If our goal is a naturally balanced ecosystem, the plan should include support for the predator-prey relationship. 

 Forging a New Path

 What is our vision of what our public lands might look like decades from now? The goal for our wild horses is the same as it should be for all wildlife populations: whenever and where possible--let nature call the shots. We would support a collaboration in which creative plans and intelligent, out-of-the box thinking is invited.
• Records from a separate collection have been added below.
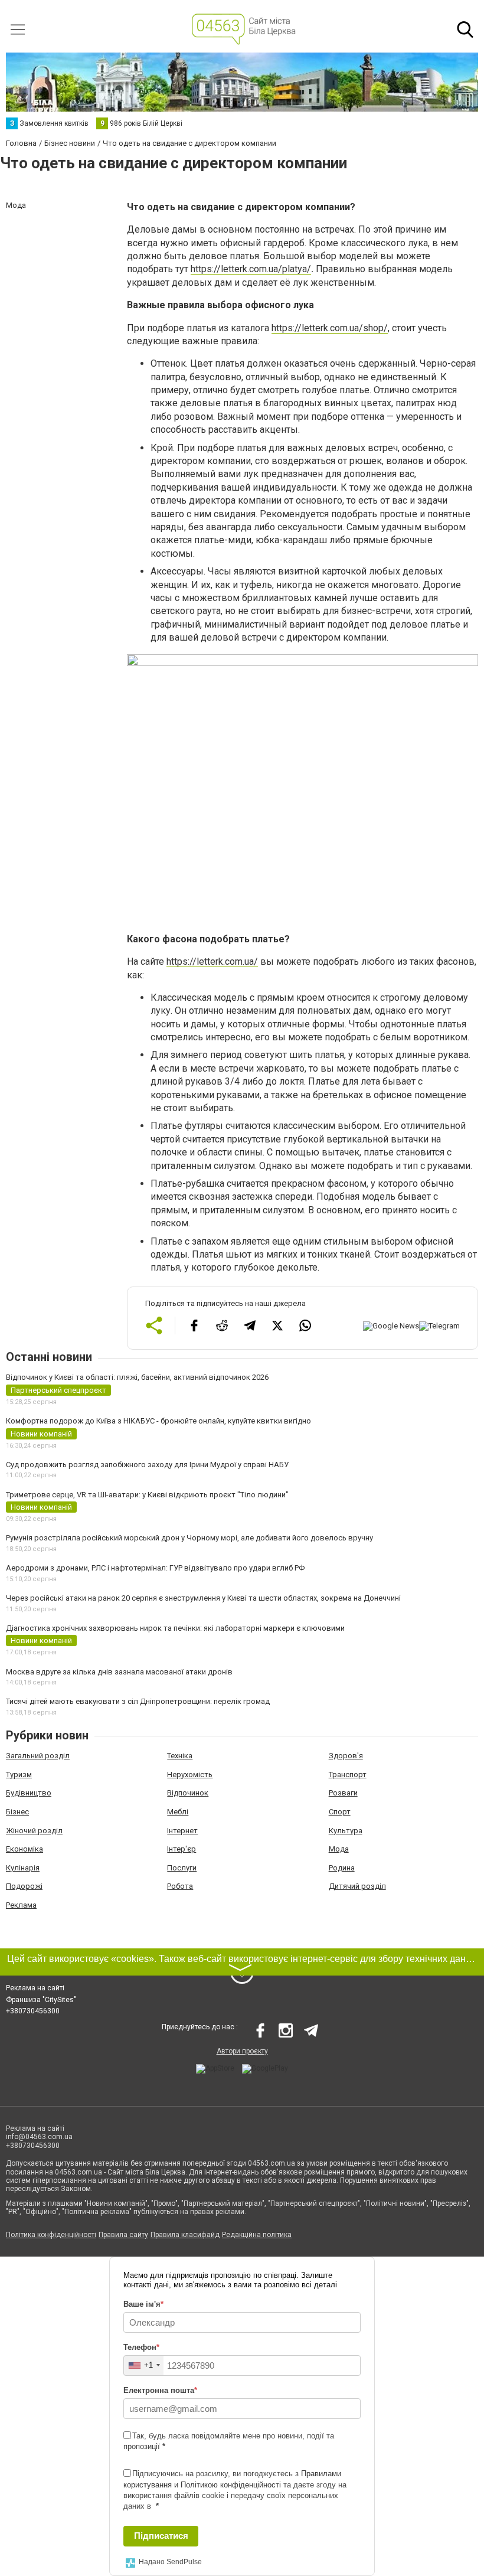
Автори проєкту (242, 2051)
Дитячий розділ (357, 1886)
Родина (342, 1867)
Further dialogue on this very complex issue is necessary and all stakeholders should have a seat at the table.                                                                                                                        

We know that we can count on you to lend your voice, as needed, to champion our wild families, who cannot speak for themselves. We encourage you to contact your representatives and senators and urge them not to support this proposal as-is. 

Our hope is that through collaboration we can craft a plan that protects the future our wild herds, the health of our public lands, and holds BLM accountable for implementing humane, reversible fertility control programs moving forward.